### Task to carry out:
Once you find the line with "Select the Create Manually radio option", transcribe it and all the lines that follow to the end of the data, exactly as written; skip any pictures.

### Data to use:
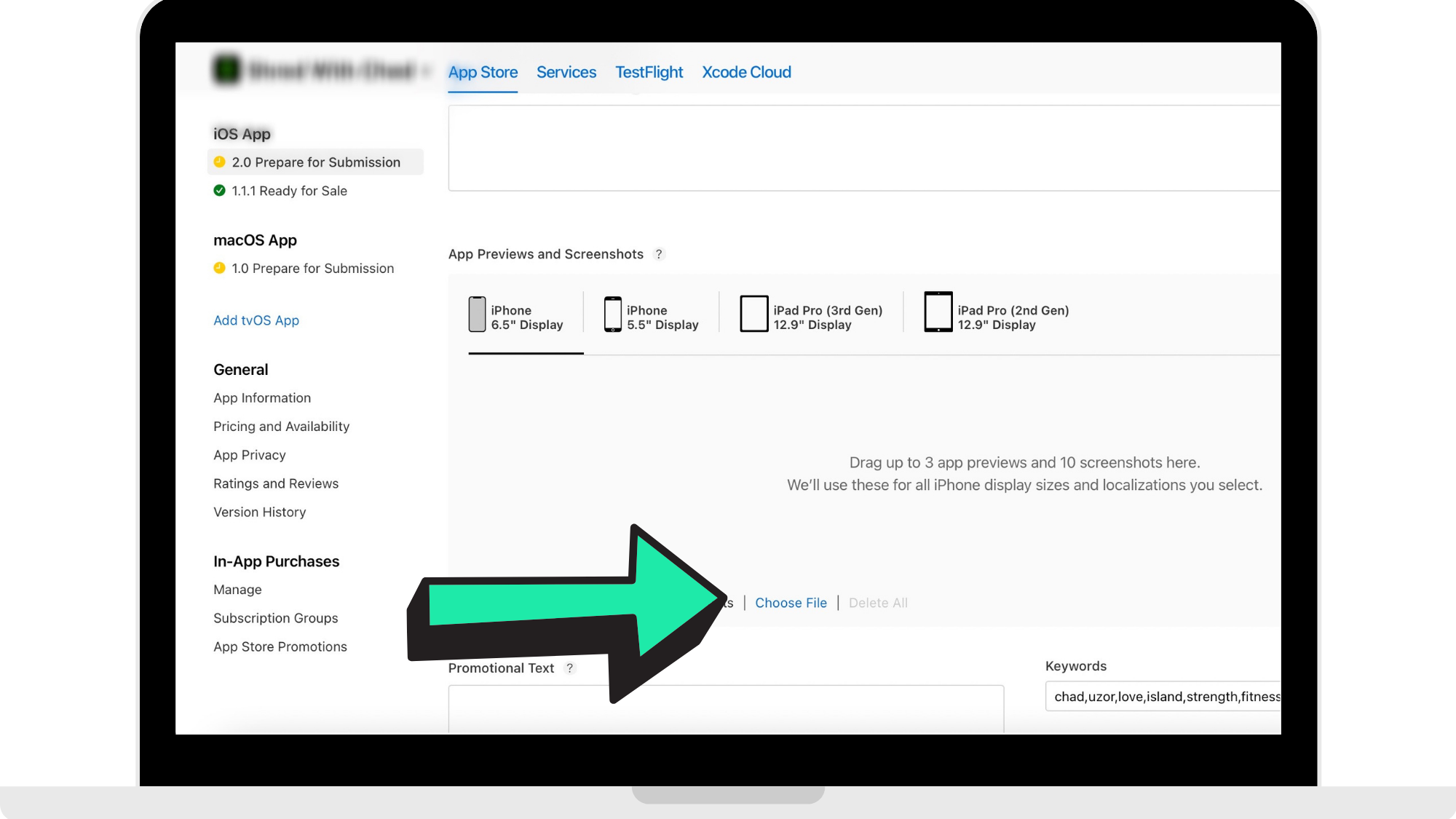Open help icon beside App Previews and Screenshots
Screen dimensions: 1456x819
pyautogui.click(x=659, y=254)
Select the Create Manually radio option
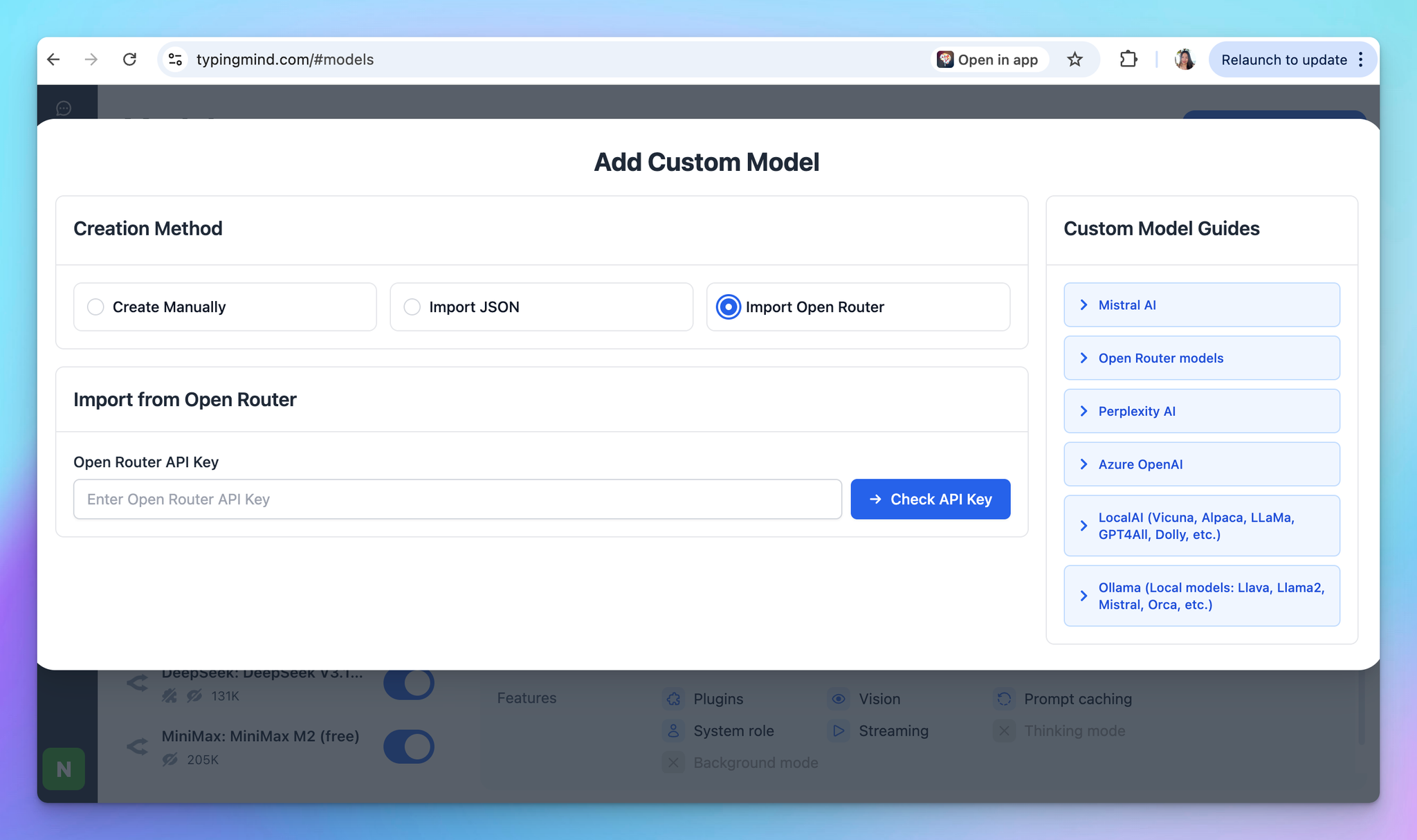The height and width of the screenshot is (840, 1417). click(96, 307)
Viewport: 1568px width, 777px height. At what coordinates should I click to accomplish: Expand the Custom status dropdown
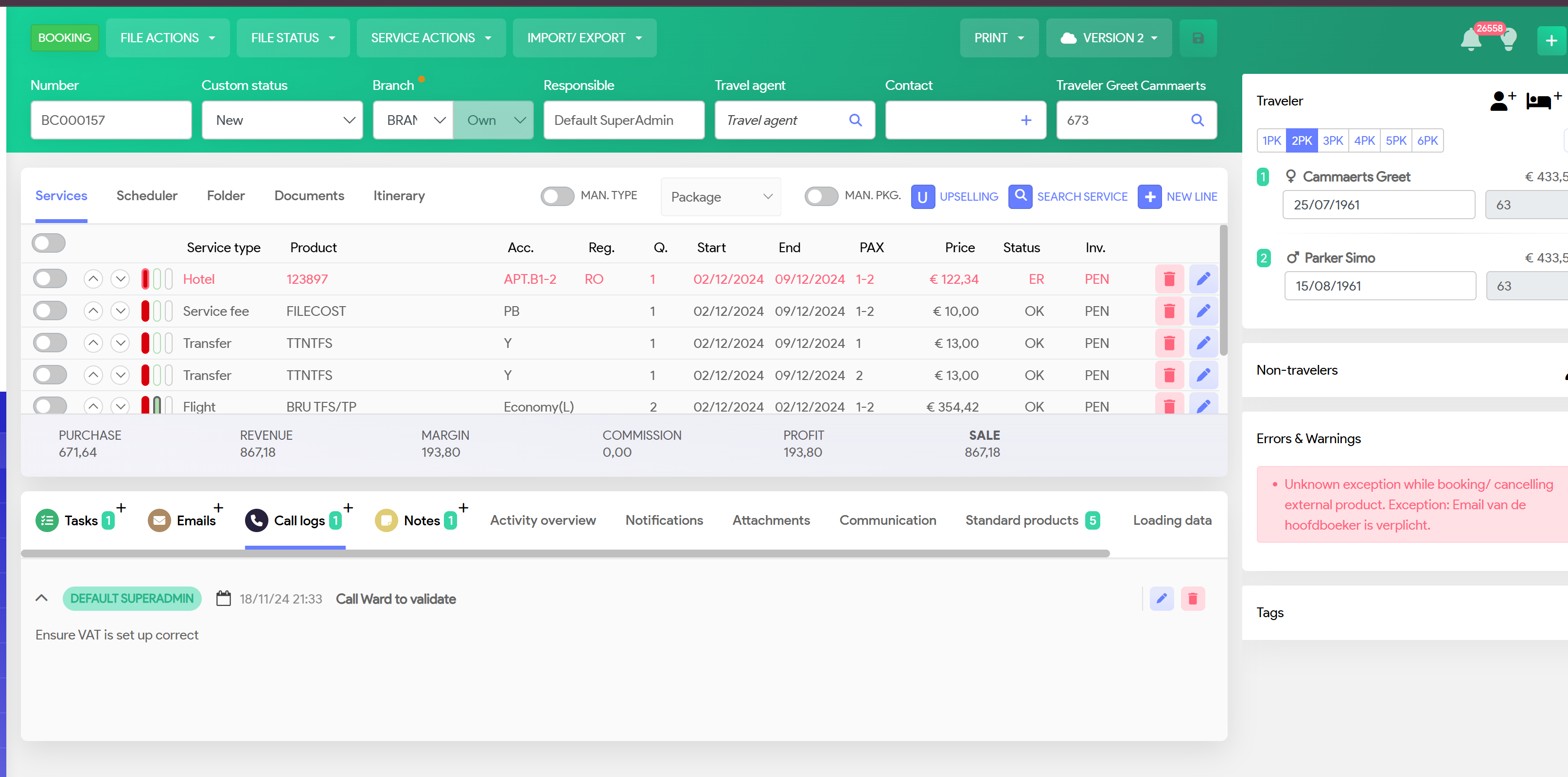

### Expected answer:
Select the Create Manually radio option
The height and width of the screenshot is (840, 1417). click(96, 307)
Viewport: 1568px width, 777px height. At what coordinates should I click to accomplish: Expand the Custom status dropdown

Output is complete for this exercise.